As an exemplary application of the radio frequency connection means, the bottom end of the inner conductor 2 may be connected to the filter cavity, e.g. by screwing or riveting, to transmit the radio frequency signal to the filter 7. However, other similar applications may be envisaged by the skilled person. The inner conductor 2 may be a single metal rod as a whole, for example a metal rod comprising a threaded hole at its top.

As shown in fig. 2, the radio frequency connection means may further comprise an outer conductor 5. The outer conductor 5 surrounds the inner conductor 2 and is electrically connected to a second surface of the printed circuit board 1 opposite to the first surface. In some embodiments, the outer conductor 5 may be directly fixed to the second surface of the printed circuit board 1 by screws. In other embodiments, the outer conductor 5 may be bonded to the second surface of the printed circuit board 1 by a conductive attachment material. In the orientation shown in fig. 1 and 2, the first surface refers to the upper surface of the printed circuit board 1 and the second surface refers to the lower surface of the printed circuit board 1. The outer conductor 5 and the inner conductor 2 constitute a coaxial transmission structure for transmitting radio frequency signals. By designing the dimensions of the microstrip line 102 and the metal sheet 3, the purpose of lossless transmission of the radio-frequency signals with impedance matching can be achieved.

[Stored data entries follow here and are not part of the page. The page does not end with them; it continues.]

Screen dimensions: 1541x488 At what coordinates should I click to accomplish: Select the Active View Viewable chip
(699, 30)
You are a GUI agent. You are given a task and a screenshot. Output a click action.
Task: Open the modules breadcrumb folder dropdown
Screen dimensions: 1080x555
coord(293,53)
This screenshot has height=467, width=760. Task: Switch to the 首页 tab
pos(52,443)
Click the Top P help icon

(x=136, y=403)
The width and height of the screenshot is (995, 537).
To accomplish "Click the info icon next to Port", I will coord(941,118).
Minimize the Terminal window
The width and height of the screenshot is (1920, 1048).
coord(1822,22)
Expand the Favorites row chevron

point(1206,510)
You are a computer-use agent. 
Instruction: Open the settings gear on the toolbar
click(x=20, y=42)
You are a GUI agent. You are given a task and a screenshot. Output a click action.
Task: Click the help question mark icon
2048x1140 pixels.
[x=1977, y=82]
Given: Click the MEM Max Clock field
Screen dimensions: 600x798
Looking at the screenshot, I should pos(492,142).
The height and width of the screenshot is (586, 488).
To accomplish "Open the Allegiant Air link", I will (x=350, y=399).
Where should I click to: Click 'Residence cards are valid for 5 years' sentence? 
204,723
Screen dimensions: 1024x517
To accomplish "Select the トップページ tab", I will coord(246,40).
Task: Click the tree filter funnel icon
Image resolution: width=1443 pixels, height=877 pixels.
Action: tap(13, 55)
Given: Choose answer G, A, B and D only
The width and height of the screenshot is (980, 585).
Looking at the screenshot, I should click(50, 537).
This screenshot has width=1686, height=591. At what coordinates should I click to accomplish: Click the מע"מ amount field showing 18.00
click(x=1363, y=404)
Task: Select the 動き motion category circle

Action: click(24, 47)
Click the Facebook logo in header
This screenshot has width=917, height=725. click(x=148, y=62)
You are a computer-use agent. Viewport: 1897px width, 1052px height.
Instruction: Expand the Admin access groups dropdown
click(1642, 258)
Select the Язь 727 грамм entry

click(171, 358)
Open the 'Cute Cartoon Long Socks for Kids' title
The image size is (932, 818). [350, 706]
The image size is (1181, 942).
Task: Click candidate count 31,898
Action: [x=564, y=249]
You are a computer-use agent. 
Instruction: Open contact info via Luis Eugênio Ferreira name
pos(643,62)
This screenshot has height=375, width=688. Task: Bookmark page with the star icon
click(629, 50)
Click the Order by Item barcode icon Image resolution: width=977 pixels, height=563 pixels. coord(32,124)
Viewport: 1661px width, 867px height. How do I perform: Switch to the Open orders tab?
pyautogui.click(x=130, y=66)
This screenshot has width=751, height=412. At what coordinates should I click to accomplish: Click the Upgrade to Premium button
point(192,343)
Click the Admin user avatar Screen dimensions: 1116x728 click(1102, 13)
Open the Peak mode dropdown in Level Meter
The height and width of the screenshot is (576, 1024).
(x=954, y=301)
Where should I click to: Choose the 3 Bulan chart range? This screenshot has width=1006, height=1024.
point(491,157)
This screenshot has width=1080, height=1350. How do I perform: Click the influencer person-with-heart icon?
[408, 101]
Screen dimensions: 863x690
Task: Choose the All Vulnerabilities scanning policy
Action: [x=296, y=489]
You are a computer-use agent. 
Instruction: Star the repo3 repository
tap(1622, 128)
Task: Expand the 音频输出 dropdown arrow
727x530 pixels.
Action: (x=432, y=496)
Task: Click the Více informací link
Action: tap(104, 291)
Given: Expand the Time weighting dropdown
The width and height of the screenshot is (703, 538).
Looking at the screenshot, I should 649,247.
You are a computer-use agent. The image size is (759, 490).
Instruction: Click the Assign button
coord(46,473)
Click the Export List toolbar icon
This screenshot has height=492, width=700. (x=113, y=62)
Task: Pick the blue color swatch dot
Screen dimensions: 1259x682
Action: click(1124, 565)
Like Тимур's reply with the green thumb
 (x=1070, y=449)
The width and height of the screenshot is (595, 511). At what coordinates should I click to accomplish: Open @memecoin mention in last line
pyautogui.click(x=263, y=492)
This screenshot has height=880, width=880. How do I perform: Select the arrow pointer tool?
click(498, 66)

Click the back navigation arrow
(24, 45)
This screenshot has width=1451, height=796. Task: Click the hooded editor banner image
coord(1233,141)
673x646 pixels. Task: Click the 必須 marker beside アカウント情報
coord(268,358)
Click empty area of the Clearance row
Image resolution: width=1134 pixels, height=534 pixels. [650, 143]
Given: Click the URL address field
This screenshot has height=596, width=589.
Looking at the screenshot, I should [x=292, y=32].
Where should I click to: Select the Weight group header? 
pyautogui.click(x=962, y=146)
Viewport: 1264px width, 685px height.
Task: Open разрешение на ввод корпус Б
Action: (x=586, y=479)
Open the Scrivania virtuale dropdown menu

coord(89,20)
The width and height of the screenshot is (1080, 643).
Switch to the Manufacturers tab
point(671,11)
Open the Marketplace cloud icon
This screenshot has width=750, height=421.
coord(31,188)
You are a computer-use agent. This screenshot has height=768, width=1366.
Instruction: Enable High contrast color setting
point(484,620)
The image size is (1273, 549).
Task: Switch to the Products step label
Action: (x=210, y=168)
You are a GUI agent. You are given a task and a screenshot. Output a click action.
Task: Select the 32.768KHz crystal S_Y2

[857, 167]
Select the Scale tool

As shown in fig. 2, the radio frequency connection means may further comprise an insulator 6. An insulator 6 is disposed between the inner conductor 2 and the outer conductor 5 to isolate the inner conductor 2 and the outer conductor 5. The insulator 6 also prevents substances, such as dust, from entering the space enclosed by the printed circuit board 1, the inner conductor 2, the outer conductor 5 and the insulator 6, so that the reliability of the radio frequency connection device can be further improved.

Fig. 3 shows one exemplary structure of the printed circuit board 1 according to the embodiment of the present disclosure, and fig. 4 shows another exemplary structure of the printed circuit board 1 according to the embodiment of the present disclosure.

In the printed circuit board 1 as shown in fig. 3, the first via hole 101 may be spaced apart from the microstrip line 102 by a certain distance. Furthermore, the printed circuit board 1 may further include a metal portion 103 covering a peripheral area thereof and an exposed portion 104 between the metal portion 103 and the microstrip line 102. The metal portion 103 may be constituted by a copper layer covering the printed circuit board 1, for example. The metal portion 103 may also cover the second surface of the printed circuit board 1. The outer conductor 5 may be electrically connected to a metal portion 103 located at the second surface of the printed circuit board 1.

In the printed circuit board 1 shown in fig. 4, the first via hole 101 may be adjacent to the microstrip line 102. Furthermore, the printed circuit board 1 may further include a metal portion 103 covering a peripheral area thereof and an exposed portion 104 between the metal portion 103 and the microstrip line 102. Similarly, the metal portion 103 may be constituted by a copper layer covering the printed circuit board 1, for example. The metal portion 103 may also cover the second surface of the printed circuit board 1. The outer conductor 5 may be electrically connected to a metal portion 103 located at the second surface of the printed circuit board 1.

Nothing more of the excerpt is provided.